Provided passage:
■ ■ ■ ■ ■ ■ ■
During the six-month-long dispute, the government supported the airline companies and deployed the military to defeat the pilots. The pilots’ defeat then isolated the transport and manufacturing workers who had been talking about a wages’ campaign.

At every step, the ACTU and large unions worked to crush opposition to the Accord.

Meanwhile, the Accord’s opponents lacked a political project to give them some independence from the Labor Party, except perhaps the nurses’ union before Victorian secretary Irene Bolger and others who had led the 50-day strike were ousted from their positions.

For union opposition to the Accord to have succeeded, it would have had to have been much broader, and taken up the Accord’s politics as class-collaboration between workers and employers.

Opposition to the Accord came most broadly from unions that criticised the ACTU’s lack of consultation before each new version was presented to them. Some unions, such as the plumbers and those in the food industry, which supported collective bargaining and the idea that members should direct their unions, admitted they didn’t take the Accord too seriously, thinking they could work around it. They were not consistent opponents, and largely remained affiliated to the Labor Party.

Many Western Australian unionists were opposed to the Accord. But they largely focussed their efforts on the state’s arbitration system, not believing they could have an impact on national union discussions.

A few unions and some union activists associated with small left parties opposed the Accord. A Social Rights Campaign, initiated by the Socialist Party of Australia and the Socialist Workers Party in 1983–84, did try to mobilise broader union support to break with the Accord. But activists found it difficult to extend influence beyond particular workplaces.

The Australian Federation of United Locomotive Engineers, the train drivers’ union, consistently stated its opposition to the Accord, and backed the pilots in their pay dispute.

In Melbourne, the tramways union dramatically struck in early 1990, leaving trams stationary in the streets, in what then-secretary Monica Harte described as a “whole new political development”. Yet the majority of the union officials and members also accepted a trade-off of pay rises for eradicating tram conductors’ jobs.

The historically left-led coalminers’ union, in a key raw materials industry, was in a more strategic position to lead opposition to the Accord. After two years of accepting deals, the union turned towards mobilising opposition.
■ ■ ■ ■ ■ ■ ■
Given entries:
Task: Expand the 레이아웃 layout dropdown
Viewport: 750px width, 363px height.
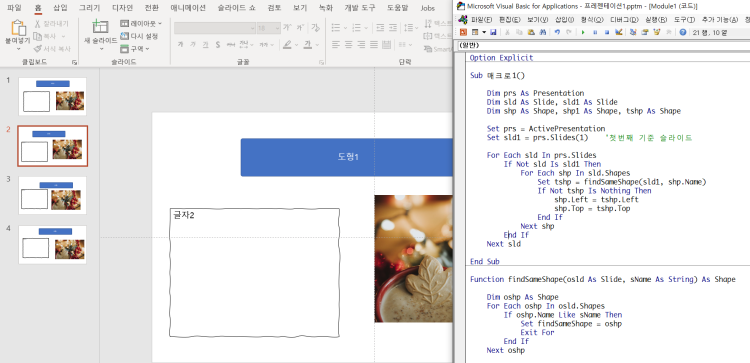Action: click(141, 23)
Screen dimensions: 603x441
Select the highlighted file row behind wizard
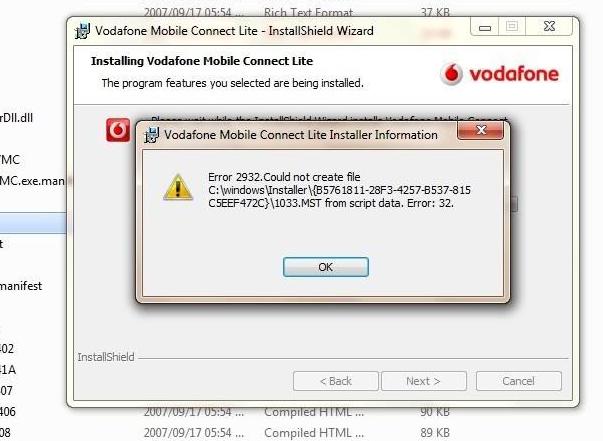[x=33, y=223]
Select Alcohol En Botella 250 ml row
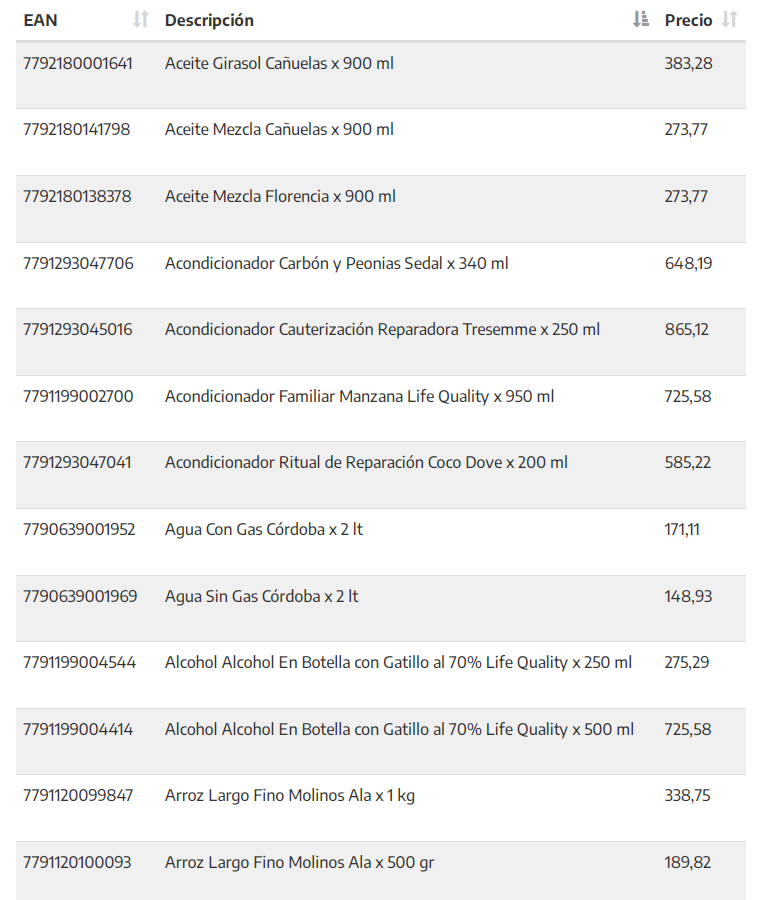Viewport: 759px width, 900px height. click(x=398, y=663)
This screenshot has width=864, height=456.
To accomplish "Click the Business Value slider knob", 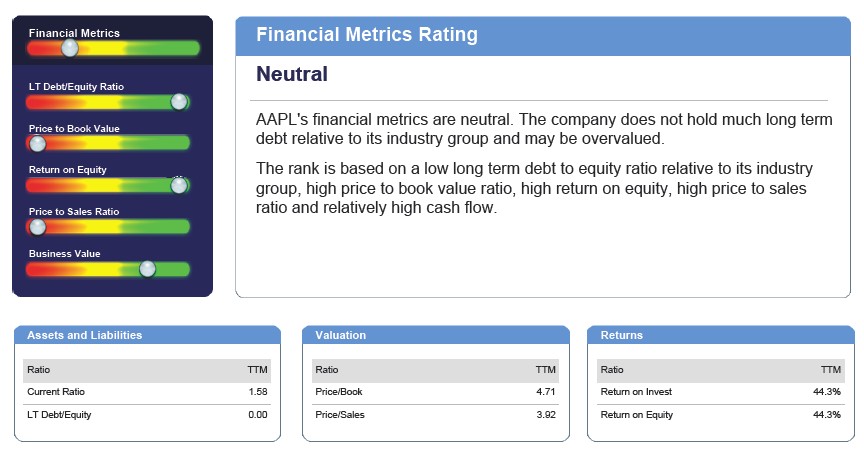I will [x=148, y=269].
■ ■ ■ ■ ■ ■ ■
Exercise requirements:
(A) Write out the part of the passage on union opposition to the Accord starting at "In Melbourne, the" and ending at "tram conductors’ jobs.", copying it word for word.
(B) Extend the passage on union opposition to the Accord by continuing on from its final sentence.

Answers in order:
(A)
In Melbourne, the tramways union dramatically struck in early 1990, leaving trams stationary in the streets, in what then-secretary Monica Harte described as a “whole new political development”. Yet the majority of the union officials and members also accepted a trade-off of pay rises for eradicating tram conductors’ jobs.

(B)
Paddy Gorman, the editor of Common Cause, the Mineworkers’ Federation journal, canvassed how it would oppose job cuts and criticised the CPA and left union leaders for their “abandonment of class analysis and class struggle”. But the union took many months to get to strike action, only to eventually lose the dispute.

Perhaps the idea of achieving a consensus in industrial relations had appealed to many workers, but the experience of the Accord could not, because class politics had not disappeared.

Still, the Accord continued because there was no serious alternative on offer. There were opportunities to oppose the Accord within the unions, but they were not coordinated.

In the 1970s, as Gorman pointed out in a two-part interview with Direct Action in October-November 1987, the organised left in the unions — formed from militants in the ALP and various communist parties — had given them some degree of political unity. But the Accord ended that and a new party left had not been built.

There were other successful, although limited, challenges to the Accord. From 1993 onwards, some union officials put effort into developing industry bargaining, rather than enterprise bargaining.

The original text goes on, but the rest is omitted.